Yes. It's the right question. So first, let me emphasize our focus. The team's focus remains on building this durable, profitable stand-alone company, okay, period. In parallel, we are talking to advisers to assess where these opportunities may make sense that could either accelerate our scale and our revenue or strengthen our overall competitive position. So again, there are a few different paths here. One is you look at acquiring subscale businesses that when attached to our platform, especially in this one-plus-quarter outlook that we have when we fix the core kind of customer experience, it could be incredibly accretive. Your next follow-up question was how would you fund it? Like, look, I think we would either use cash or we look at raising. We would look at potentially raising some money to fund it, but like the core here is we would only do this if it really does make sense. And we are just seeing a bunch of opportunities that present themselves on a monthly basis in front of us. So we're assessing with discipline, the lens we have on paybacks. It doesn't just extend to how we use capital in advertising, but also in M&A. You've also asked if there were particular categories we would be interested in. I think we've spoken a lot in the last few quarters about the wellness and supplements category; very intrigued there, but we're also seeing great success within baby, which could also be a nice fit, or within some of the beauty and personal care. We are seeing opportunities in each of those spaces. So look, I think I would just end with, investors should know we're guided by a handful of principles: sustainable shareholder value creation, capital efficiency; and what drives both of those things is delivering this extremely differentiated and superior customer experience. And that's what we're focused on.
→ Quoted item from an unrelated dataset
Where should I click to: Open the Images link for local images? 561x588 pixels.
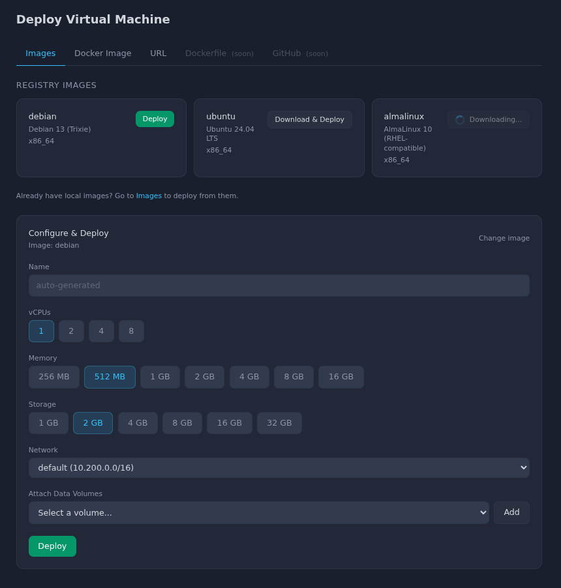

That makes sense. I have one last question that's somewhat related to the vitamins. I've noticed that the VMS category has higher net revenue per order. How far along are you with your SKU expansion plan this year? What additional opportunities and brands do you think you could add to the platform in the fourth quarter and into 2026?
Great question. What is remarkable about Grove is that our brand is important not only to end consumers but also to other brands. Almost every wellness brand we contact is interested in selling to us because they understand that we will provide them with additional customer growth from those truly seeking the highest ingredient standards. We are currently in discussions with many brands, having launched some in the last few quarters, and we have more significant ones lined up in the next 100 days. However, I want to stress to investors that selection has been a key aspect of our growth strategy. At the moment, our focus is on shifting more energy towards enhancing that core experience. It feels like our selection has outpaced our discovery and shopping experience, so that’s the direction we are taking.
And we have reached the end of the question-and-answer session. And I would like to turn the floor back to Jeff Yurcisin for closing remarks.
Great. Thank you. I want to thank everyone again for joining our call. I hope you have a great night. Thank you.
And this concludes today's conference, and you may disconnect your lines at this time. Thank you for your participation.